Voice user interfaces like Siri and Alexa have improved in some ways, but in many other ways are similar to IVR phone systems from the 1970s. This book goes through various things to look out for while designing them. For example:
- Be as brief as possible and use visual mode to display lots of information.
- How to provide feedback that to the user that he was understood.
- Ways of confirming an action explicitly or implicitly, and what are the tradeoffs.
- Handling different types of errors like no speech, or out-of-grammar response, ambiguity.
- Designing around ASR features like endpoint detection, barge-in, correcting for similar sounding words with N-best lists.
Most of the advice is somewhat obvious when pointed out, but are subtle and can easily be missed if you’re not experienced.

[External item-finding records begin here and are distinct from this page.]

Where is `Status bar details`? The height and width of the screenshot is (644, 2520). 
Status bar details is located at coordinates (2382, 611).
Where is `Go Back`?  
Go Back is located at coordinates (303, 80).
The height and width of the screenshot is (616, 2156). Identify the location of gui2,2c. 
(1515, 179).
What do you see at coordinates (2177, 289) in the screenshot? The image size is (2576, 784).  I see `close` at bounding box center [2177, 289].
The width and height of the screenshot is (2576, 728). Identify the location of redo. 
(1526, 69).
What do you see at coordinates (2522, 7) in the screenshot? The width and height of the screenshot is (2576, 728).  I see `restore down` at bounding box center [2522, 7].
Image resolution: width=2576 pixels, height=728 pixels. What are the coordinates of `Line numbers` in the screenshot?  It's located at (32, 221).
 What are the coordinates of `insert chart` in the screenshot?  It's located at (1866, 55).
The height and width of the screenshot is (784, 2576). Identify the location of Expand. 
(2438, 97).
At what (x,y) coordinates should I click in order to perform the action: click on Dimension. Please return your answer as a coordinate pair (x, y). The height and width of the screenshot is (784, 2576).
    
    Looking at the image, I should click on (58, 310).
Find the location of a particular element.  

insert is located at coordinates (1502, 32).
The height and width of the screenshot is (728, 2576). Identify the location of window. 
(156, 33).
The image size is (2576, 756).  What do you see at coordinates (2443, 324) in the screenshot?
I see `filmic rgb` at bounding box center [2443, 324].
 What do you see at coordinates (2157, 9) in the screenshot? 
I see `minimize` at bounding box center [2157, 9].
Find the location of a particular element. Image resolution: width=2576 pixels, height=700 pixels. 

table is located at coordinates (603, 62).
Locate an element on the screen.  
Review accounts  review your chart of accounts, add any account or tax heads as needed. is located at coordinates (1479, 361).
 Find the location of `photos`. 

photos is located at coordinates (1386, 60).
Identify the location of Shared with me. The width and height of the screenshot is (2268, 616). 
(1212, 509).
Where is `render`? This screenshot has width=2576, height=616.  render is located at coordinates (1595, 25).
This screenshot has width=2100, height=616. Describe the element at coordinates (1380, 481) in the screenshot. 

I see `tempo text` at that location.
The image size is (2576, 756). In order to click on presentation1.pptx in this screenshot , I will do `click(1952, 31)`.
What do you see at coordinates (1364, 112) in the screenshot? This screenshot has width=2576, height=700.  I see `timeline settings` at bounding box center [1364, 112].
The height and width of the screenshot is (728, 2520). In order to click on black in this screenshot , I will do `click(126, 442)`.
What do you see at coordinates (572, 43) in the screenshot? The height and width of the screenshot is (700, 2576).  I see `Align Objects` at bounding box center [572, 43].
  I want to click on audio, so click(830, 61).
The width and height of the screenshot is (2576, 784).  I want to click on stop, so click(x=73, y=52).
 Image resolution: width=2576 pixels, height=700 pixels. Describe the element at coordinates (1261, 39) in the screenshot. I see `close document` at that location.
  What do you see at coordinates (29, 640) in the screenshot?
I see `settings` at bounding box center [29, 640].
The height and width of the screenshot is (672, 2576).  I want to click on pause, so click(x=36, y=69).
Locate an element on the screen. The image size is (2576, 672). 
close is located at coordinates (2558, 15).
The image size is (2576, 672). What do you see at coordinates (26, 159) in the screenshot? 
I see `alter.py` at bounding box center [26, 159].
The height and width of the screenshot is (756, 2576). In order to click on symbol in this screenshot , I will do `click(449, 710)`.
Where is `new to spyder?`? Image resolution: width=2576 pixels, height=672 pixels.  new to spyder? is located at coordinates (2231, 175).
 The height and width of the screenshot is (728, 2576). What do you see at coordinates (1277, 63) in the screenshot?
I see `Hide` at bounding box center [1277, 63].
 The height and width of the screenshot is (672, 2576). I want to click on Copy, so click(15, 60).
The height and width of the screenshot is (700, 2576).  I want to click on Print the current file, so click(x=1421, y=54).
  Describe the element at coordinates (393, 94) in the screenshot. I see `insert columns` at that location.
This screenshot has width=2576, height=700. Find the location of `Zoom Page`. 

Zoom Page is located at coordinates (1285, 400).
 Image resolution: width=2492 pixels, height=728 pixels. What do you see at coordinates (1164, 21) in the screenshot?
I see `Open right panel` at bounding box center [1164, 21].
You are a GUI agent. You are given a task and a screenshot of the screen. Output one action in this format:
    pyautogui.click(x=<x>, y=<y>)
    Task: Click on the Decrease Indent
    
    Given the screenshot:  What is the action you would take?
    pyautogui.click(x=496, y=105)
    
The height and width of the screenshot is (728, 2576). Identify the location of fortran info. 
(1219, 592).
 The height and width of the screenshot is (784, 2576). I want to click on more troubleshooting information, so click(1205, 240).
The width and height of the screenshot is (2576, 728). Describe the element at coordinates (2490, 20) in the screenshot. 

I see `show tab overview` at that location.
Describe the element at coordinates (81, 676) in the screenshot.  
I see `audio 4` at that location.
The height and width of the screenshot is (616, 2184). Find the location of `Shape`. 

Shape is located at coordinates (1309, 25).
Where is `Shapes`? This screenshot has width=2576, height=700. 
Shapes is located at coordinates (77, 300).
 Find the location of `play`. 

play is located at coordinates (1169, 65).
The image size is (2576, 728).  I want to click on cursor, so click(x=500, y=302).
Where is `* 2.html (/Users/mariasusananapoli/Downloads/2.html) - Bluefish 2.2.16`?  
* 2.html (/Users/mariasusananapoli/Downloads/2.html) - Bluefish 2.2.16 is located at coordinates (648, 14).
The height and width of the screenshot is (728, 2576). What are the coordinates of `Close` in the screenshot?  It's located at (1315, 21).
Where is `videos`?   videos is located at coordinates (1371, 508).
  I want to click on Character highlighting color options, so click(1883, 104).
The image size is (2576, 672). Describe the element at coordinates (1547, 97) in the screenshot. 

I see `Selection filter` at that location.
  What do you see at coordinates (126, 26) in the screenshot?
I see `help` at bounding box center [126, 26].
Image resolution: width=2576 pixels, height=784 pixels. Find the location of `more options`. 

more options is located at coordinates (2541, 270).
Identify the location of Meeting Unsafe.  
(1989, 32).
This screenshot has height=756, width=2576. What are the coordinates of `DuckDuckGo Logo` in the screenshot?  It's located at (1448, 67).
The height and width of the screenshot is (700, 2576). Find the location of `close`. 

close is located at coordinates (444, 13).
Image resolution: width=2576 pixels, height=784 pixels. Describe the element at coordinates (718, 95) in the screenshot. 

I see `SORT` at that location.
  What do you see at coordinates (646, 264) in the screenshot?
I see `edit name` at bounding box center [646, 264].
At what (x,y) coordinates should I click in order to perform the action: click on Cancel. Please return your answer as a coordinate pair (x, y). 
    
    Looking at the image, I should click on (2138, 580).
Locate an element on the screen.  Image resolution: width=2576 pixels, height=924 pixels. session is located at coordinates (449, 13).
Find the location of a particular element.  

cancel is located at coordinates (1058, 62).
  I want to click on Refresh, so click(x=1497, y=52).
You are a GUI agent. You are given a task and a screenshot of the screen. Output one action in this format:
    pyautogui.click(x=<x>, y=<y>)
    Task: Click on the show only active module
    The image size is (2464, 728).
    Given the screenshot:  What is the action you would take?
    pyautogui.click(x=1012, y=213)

For example, when asking to choose between two items, it’s bad to say “What would you like? We have A and B” because user might barge-in after the question; better to put the question at the end. The design mindset is quite different from engineering: most of the suggestions are quite trivial from a technical perspective, that engineers don’t even think about, but can make a big difference to customer experience.
I skimmed the book as it’s only slightly relevant to my work. Still, interesting to see how the product designer has to deeply understand at a high level the characteristics and limitations of the underlying speech technology, so that he can design around them (but he needn’t be concerned with the exact details of how ASR systems work).